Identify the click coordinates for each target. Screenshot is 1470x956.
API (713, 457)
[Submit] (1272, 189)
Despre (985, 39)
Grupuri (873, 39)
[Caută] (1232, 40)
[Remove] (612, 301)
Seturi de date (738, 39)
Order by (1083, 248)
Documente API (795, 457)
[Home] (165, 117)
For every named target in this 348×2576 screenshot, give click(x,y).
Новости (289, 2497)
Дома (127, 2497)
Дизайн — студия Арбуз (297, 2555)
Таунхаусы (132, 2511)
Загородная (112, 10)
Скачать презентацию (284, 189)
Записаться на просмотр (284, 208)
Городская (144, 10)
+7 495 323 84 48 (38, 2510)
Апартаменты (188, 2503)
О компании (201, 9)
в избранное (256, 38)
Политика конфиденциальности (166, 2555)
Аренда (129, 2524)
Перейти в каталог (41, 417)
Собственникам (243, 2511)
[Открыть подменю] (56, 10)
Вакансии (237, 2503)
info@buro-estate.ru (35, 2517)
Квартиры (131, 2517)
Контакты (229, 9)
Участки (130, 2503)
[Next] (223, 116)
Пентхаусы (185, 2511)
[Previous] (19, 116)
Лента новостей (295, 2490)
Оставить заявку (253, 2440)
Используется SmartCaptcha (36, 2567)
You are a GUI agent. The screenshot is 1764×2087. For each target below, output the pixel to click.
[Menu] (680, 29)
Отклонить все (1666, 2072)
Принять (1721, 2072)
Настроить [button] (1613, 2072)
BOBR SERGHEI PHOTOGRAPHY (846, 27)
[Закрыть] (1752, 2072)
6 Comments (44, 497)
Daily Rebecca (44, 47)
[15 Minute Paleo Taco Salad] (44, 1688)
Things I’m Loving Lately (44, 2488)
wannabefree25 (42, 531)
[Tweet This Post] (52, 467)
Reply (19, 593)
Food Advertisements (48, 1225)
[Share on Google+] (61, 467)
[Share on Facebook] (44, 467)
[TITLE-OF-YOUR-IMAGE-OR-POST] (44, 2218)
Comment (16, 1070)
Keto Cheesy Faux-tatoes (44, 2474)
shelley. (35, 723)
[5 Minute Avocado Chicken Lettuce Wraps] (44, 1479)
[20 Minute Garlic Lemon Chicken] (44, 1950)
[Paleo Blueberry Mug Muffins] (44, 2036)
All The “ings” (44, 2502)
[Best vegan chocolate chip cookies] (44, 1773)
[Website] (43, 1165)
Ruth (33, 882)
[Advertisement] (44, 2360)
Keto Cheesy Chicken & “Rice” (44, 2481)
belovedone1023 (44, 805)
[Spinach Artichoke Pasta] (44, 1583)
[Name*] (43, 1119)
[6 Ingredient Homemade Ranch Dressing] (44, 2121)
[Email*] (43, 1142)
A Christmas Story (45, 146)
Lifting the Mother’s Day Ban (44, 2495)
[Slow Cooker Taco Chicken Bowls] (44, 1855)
● ● ● ●
#### Exercise:
Based on the material above, how many lines contain the string "Taco"? State the number alone.

#### Completed task:
2